Contrairement à Fatima, Soria est mariée et mère de trois garçons. Mais elle aussi est arrivée d’Algérie sans maîtriser la langue de Molière. C’était en 2002. Elle a alors suivi des cours d’alphabétisation comme elle a pu et fait des ménages pour subvenir aux besoins du foyer. A la maison, comme Fatima, elle parle arabe à ses fils, « même s’ils ne comprennent pas bien », et ils répondent en Français. « J’ai retrouvé des similitudes. Je connais beaucoup de femmes qui ont la même vie que Fatima », ajoute la quadragénaire, qui joue avec justesse et talent le rôle de cette mère confrontée à un vrai décalage avec ses adolescentes et isolée faute de pouvoir communiquer à son aise. « La scène où Fatima assiste à une réunion parents-profs m’a beaucoup parlé. Elle a des choses à dire mais elle ne peut pas le faire. Alors elle reste silencieuse », ajoute Soria.

« On est considéré comme des femmes sans cerveau »

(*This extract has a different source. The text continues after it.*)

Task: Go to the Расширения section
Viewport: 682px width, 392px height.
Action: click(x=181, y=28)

« Cela fait plaisir de voir un film comme celui-ci. On retrouve beaucoup de la vie de nos parents ou de la nôtre », souligne, à la fin de la projection, souligne une spectatrice bouleversée par le film. « Ce personnage me ressemble beaucoup. Je suis femme de ménage et mon fils fait des études de médecine comme l’aînée de l’héroïne », confie la spectatrice, qui comme tant d’autres a souffert du rejet des autres. « Dès lors que l’on porte le voile et qu’on est femme de ménage, on est considéré comme des femmes sans cerveau. Mais sans parler français, il n’y a pas grand-chose d’autre à faire que le ménage », ajoute-t-elle.

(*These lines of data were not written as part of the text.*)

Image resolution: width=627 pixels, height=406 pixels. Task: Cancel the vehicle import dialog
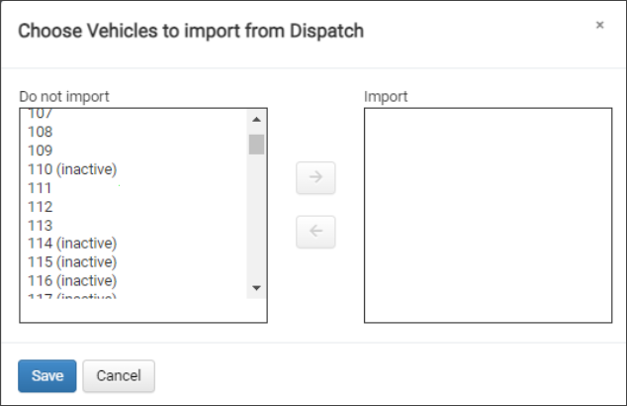(119, 375)
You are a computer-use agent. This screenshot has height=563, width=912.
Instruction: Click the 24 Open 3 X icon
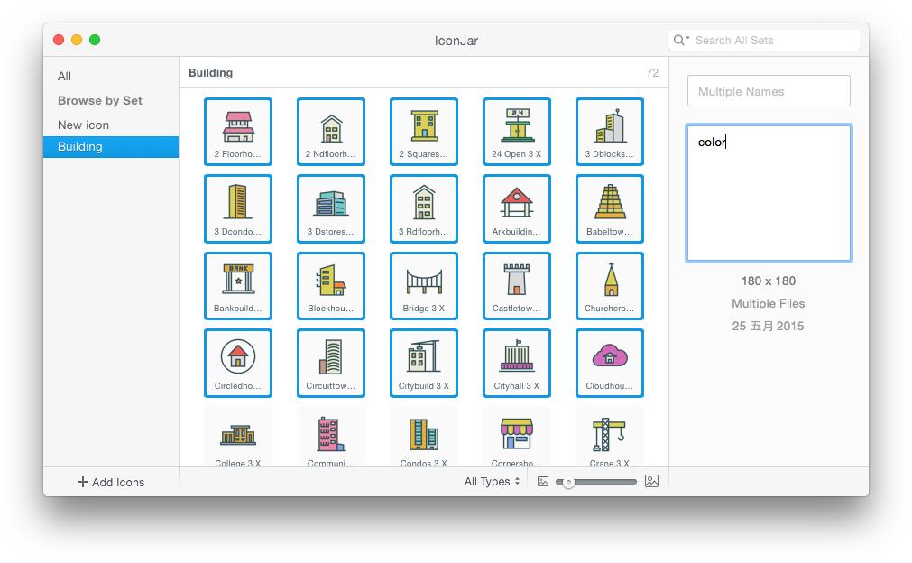click(x=516, y=131)
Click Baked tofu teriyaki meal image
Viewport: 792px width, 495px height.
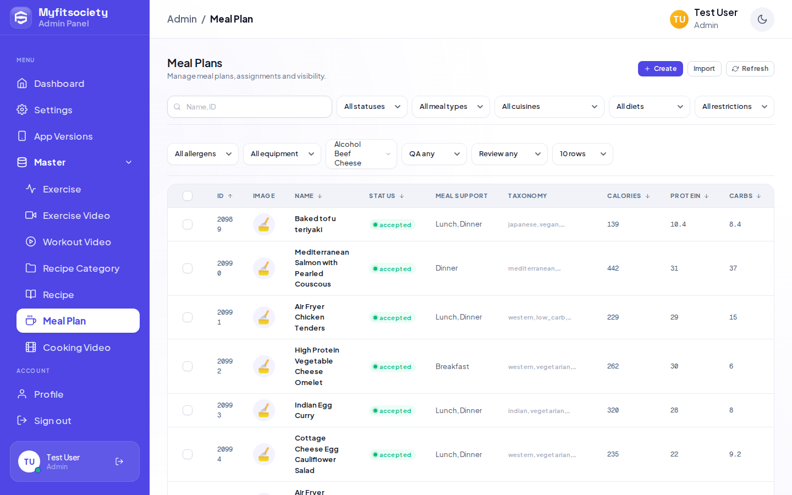coord(264,224)
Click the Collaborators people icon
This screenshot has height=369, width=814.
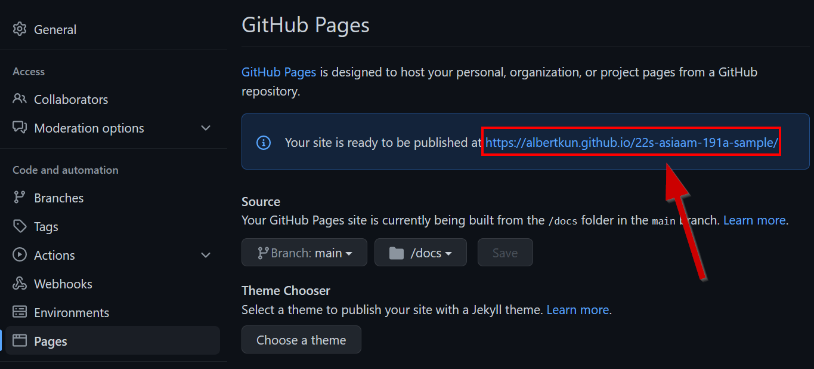pyautogui.click(x=20, y=99)
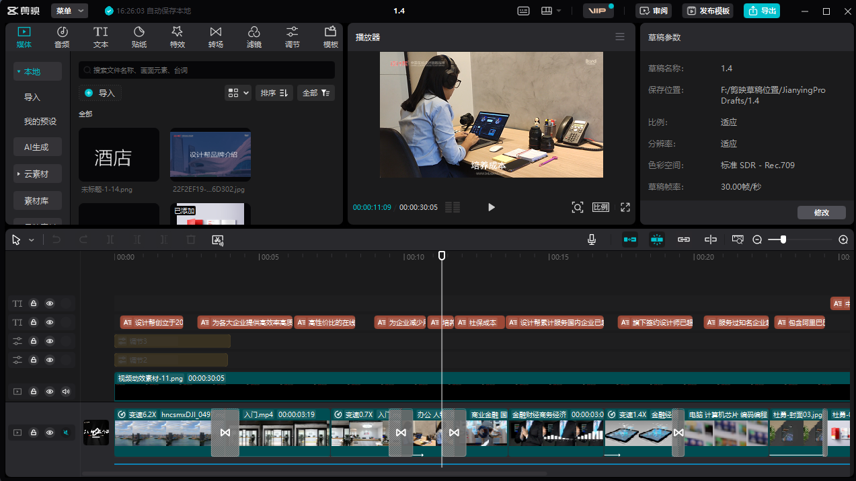
Task: Expand the 排序 sort dropdown
Action: [274, 93]
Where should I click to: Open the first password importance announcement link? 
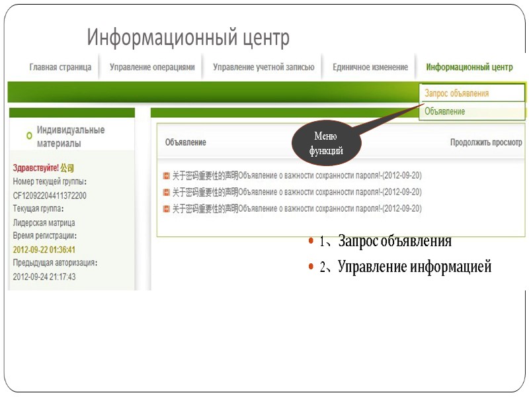(298, 175)
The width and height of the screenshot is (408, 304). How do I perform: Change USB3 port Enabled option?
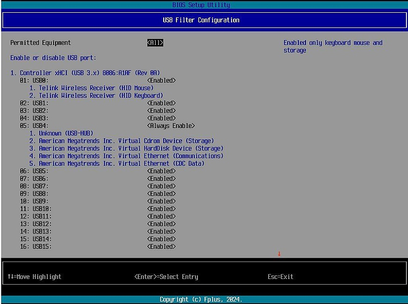pos(161,118)
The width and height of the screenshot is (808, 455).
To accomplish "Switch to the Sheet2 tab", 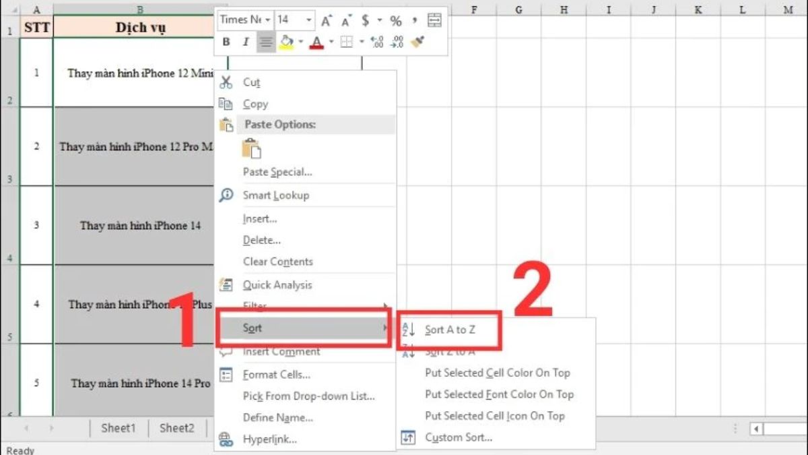I will (176, 427).
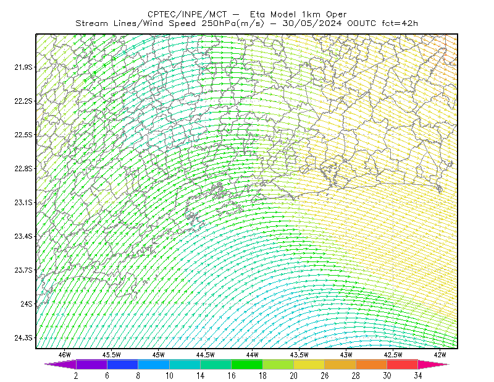494x382 pixels.
Task: Click the bright green 16-18 legend color
Action: (247, 364)
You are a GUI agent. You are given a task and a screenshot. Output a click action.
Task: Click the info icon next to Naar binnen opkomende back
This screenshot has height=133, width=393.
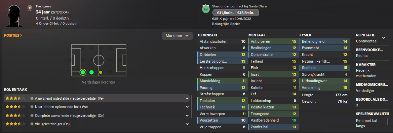point(32,107)
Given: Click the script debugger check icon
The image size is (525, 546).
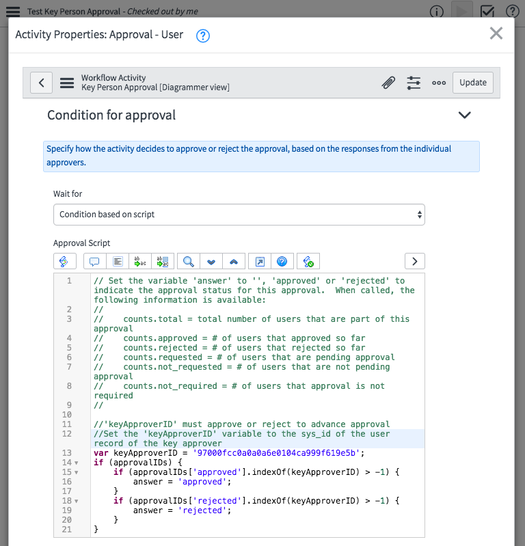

Depuis la fin du tournage, Soria est retournée à son quotidien, avec son mari et ses garçons, et a repris son emploi d’agent de nettoyage. Mais pour elle, comme pour les autres Fatima, la vie ne sera sans doute plus réellement comme avant. Car depuis que son visage est à l’affiche du film, ces femmes de l’immigration, si souvent ignorées et si peu représentées sur grand écran, sont enfin sorties de l’ombre.